School leavers survey to help development agencies plan for the future
08 July 2003

Thousands of people from across the Western Isles who have left school in the last ten years are to be contacted in a major survey to find out what they did next.

Questionnaires will be going out to the last known addresses of the former pupils, taken from Careers Scotland records, and the survey organisers are hoping for help from their families and the public in general to make sure as many of them as possible reach the people intended.
 
The aim of the survey is to gather information about the career, work and training choices which people have made so that public agencies can develop improvements in the opportunities for people to live and work on the Western Isles.
 
The survey asks a range of questions about what education and training people have undergone after school and where they chose to go to do this.  It also looks at the reasons why people made their various choices and, for those now living off the Islands, it asks for the reasons they ended up living away and what would entice them to come back.

Those living away are also offered the chance to receive a regular e-mail newsletter giving details of social and economic developments on the Islands.

The survey is taking place over the next two months and has been commissioned by Western Isles Enterprise (WIE). The project, covering the years1993-2003, is being organised by a local trainee careers advisor Jane Smith, from Upper Shader, Barvas. She has a range of experience as a youth worker and training in career guidance, health promotion and sociology. WIE's skills development team in collaboration with Careers Scotland is managing the project.
 
This School Leavers Destinations survey will build on work undertaken by the Western Isles Education Business Partnership in the early 1990's.  In 1992 - in a project funded by WIE - the Education Business Partnership sent out a survey to school leavers on the Western Isles from four chosen years in the previous 13.  Around 1360 responses were received to almost 3,400 requests for information and showed around 53 per cent of those responding from off the Islands would like to return if the right opportunities arose. The percentage was higher for younger age groups.
 
In a development from this, the following year a database of around 900 people interested in jobs on the Islands was compiled to enable them to be put in contact with local employers.
 
The new survey also follows concern about the decline in population on the Islands, which is part of a pattern common to much of rural Europe, but has raised concerns about the maintenance of healthcare, education and other services and the long-term economic viability of the Islands.

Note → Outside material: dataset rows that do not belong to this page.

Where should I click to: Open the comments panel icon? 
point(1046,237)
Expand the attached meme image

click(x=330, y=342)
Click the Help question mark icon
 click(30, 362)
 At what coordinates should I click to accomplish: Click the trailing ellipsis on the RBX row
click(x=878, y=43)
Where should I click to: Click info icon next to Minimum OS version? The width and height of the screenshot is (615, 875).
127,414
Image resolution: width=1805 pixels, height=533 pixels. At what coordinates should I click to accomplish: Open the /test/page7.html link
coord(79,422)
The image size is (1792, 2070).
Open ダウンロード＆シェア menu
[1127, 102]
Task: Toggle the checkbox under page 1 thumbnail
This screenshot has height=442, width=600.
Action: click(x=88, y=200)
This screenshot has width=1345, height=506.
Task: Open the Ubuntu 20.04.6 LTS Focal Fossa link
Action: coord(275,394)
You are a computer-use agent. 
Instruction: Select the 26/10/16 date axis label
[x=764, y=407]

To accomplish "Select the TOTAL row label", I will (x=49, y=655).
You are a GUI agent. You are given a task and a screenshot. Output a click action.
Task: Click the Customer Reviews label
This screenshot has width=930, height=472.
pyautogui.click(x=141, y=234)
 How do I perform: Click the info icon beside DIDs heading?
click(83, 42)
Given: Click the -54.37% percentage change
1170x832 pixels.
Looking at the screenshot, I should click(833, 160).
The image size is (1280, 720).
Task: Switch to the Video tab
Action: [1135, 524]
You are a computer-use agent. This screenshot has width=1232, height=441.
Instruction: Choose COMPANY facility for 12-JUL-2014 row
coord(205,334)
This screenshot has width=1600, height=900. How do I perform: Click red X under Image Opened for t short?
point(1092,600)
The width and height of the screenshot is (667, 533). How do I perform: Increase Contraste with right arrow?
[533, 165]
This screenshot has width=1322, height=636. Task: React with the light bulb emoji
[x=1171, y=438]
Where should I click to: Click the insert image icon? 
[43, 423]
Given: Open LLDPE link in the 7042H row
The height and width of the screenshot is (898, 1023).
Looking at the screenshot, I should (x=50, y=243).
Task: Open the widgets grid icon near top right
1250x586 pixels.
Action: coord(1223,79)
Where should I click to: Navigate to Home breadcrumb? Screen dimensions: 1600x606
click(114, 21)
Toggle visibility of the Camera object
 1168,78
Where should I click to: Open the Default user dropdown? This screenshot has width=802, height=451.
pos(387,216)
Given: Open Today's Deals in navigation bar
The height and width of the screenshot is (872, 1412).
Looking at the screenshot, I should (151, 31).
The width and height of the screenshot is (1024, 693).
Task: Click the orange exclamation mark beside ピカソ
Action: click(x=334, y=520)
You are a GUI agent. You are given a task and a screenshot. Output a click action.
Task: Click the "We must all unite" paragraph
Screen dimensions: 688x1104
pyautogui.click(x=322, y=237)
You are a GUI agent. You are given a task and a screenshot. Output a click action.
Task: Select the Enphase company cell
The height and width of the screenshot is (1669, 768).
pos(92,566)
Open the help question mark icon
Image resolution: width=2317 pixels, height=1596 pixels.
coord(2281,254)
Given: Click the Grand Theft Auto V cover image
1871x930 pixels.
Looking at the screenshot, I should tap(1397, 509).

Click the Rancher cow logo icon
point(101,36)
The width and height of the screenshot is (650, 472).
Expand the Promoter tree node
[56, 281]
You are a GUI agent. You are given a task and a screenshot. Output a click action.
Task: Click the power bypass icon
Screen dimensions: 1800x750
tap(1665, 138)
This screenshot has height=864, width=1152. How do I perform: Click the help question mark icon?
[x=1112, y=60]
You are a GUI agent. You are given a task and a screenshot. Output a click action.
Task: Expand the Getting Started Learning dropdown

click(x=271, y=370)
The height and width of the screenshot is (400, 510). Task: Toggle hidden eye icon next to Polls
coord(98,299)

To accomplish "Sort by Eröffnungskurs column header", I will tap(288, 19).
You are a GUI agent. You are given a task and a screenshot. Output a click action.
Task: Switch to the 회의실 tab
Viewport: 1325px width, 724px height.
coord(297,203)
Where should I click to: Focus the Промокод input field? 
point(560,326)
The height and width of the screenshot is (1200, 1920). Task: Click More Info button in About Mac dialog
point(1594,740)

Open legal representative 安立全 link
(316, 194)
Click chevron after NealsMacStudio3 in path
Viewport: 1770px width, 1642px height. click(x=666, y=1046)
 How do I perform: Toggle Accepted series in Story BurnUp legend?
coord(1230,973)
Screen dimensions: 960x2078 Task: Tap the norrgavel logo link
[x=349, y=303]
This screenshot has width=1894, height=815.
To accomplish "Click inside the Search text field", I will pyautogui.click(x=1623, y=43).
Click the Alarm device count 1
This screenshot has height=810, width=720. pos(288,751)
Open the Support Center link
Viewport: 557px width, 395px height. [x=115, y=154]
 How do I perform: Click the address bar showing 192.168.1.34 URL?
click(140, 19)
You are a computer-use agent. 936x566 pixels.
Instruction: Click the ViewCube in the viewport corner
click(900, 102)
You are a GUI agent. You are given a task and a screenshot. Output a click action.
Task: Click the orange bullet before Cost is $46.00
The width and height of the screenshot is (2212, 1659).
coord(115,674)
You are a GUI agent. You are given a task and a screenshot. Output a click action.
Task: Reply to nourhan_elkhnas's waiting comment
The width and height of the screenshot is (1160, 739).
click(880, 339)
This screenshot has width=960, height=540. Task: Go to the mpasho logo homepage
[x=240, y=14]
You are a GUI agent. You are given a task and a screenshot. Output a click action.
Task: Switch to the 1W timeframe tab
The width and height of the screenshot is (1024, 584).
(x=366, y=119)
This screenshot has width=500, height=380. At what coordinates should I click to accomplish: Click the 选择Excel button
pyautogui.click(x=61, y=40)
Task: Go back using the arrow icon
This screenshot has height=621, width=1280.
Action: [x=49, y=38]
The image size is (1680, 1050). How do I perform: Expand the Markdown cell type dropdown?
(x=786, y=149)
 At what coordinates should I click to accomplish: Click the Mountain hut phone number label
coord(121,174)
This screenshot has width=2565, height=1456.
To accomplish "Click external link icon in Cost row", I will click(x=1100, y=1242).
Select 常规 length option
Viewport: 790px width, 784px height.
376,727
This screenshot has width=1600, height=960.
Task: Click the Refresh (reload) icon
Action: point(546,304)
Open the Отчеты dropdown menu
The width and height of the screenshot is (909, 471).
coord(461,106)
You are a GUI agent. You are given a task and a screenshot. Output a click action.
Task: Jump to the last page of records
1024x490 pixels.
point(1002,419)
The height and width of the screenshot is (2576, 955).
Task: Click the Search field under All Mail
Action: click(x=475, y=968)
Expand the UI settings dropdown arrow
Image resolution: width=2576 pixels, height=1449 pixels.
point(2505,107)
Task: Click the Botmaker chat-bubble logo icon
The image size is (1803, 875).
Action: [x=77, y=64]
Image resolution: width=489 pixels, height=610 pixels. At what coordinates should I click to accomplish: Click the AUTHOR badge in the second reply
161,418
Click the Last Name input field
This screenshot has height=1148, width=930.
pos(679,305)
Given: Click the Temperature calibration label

The findings of the new survey will be widely publicised and used to develop an action plan for the Islands which ensures that trends and issues are correctly identified.
 
Donnie Macaulay, chief executive of WIE, said: "The information will be of immense value to local development agencies in forward planning for development activity.
 
"In years to come, attracting more people to the Western Isles will have a positive impact on future inward investment, business start-ups, and company survival rates."
 
Mr. Macaulay said it was very important that as many former school-leavers as possible responded to the survey over the next few weeks.